Action item ▸ Keeping every line intact, repeat the data word for word.

Data shown ▸
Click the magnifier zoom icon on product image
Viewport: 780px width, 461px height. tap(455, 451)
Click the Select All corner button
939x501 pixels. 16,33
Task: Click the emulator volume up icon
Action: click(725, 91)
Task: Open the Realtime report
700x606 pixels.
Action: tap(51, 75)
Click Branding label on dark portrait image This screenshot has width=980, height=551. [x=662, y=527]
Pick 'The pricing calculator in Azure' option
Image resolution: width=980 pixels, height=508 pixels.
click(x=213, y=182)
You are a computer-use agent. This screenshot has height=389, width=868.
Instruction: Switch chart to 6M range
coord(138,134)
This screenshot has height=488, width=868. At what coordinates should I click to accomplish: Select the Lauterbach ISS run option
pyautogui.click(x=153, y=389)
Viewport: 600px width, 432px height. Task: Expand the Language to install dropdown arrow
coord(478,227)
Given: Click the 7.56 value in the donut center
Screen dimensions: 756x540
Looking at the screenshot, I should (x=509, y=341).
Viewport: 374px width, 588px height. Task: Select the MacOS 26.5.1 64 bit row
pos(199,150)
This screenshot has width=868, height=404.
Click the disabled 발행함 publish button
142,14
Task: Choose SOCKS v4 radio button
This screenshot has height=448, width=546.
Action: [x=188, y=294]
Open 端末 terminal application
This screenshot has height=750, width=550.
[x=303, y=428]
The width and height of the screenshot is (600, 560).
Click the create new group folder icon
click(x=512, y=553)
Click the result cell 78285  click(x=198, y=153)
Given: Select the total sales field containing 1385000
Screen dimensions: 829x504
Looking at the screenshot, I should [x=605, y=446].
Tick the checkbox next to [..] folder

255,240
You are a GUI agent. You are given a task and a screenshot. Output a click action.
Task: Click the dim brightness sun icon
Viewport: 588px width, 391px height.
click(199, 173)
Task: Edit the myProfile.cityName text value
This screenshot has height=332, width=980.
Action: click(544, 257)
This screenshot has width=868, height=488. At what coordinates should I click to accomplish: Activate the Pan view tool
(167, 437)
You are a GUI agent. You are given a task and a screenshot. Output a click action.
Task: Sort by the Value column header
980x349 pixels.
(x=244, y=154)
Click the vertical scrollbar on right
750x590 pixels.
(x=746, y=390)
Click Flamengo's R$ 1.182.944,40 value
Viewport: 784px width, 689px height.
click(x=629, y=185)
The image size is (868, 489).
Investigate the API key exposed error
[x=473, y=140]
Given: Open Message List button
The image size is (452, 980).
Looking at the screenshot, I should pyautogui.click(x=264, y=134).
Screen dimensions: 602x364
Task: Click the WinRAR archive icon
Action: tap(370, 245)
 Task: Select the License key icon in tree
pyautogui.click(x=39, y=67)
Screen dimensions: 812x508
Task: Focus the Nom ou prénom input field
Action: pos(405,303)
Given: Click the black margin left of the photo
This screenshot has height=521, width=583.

Reply to the exercise ▸
Click the magnifier zoom icon on product image
Viewport: 780px width, 461px height. tap(455, 451)
Click the Select All corner button
939x501 pixels. 16,33
Task: Click the emulator volume up icon
Action: click(725, 91)
Task: Open the Realtime report
700x606 pixels.
Action: tap(51, 75)
Click Branding label on dark portrait image This screenshot has width=980, height=551. [x=662, y=527]
Pick 'The pricing calculator in Azure' option
Image resolution: width=980 pixels, height=508 pixels.
click(x=213, y=182)
You are a computer-use agent. This screenshot has height=389, width=868.
Instruction: Switch chart to 6M range
coord(138,134)
This screenshot has height=488, width=868. At what coordinates should I click to accomplish: Select the Lauterbach ISS run option
pyautogui.click(x=153, y=389)
Viewport: 600px width, 432px height. Task: Expand the Language to install dropdown arrow
coord(478,227)
Given: Click the 7.56 value in the donut center
Screen dimensions: 756x540
Looking at the screenshot, I should (x=509, y=341).
Viewport: 374px width, 588px height. Task: Select the MacOS 26.5.1 64 bit row
pos(199,150)
This screenshot has width=868, height=404.
Click the disabled 발행함 publish button
142,14
Task: Choose SOCKS v4 radio button
This screenshot has height=448, width=546.
Action: [x=188, y=294]
Open 端末 terminal application
This screenshot has height=750, width=550.
[x=303, y=428]
The width and height of the screenshot is (600, 560).
Click the create new group folder icon
click(x=512, y=553)
Click the result cell 78285  click(x=198, y=153)
Given: Select the total sales field containing 1385000
Screen dimensions: 829x504
Looking at the screenshot, I should [x=605, y=446].
Tick the checkbox next to [..] folder

255,240
You are a GUI agent. You are given a task and a screenshot. Output a click action.
Task: Click the dim brightness sun icon
Viewport: 588px width, 391px height.
click(199, 173)
Task: Edit the myProfile.cityName text value
This screenshot has height=332, width=980.
Action: click(544, 257)
This screenshot has width=868, height=488. At what coordinates should I click to accomplish: Activate the Pan view tool
(167, 437)
You are a GUI agent. You are given a task and a screenshot. Output a click action.
Task: Sort by the Value column header
980x349 pixels.
(x=244, y=154)
Click the vertical scrollbar on right
750x590 pixels.
(x=746, y=390)
Click Flamengo's R$ 1.182.944,40 value
Viewport: 784px width, 689px height.
click(x=629, y=185)
The image size is (868, 489).
Investigate the API key exposed error
[x=473, y=140]
Given: Open Message List button
The image size is (452, 980).
Looking at the screenshot, I should pyautogui.click(x=264, y=134).
Screen dimensions: 602x364
Task: Click the WinRAR archive icon
Action: tap(370, 245)
 Task: Select the License key icon in tree
pyautogui.click(x=39, y=67)
Screen dimensions: 812x508
Task: Focus the Nom ou prénom input field
Action: pos(405,303)
Given: Click the black margin left of the photo
This screenshot has height=521, width=583.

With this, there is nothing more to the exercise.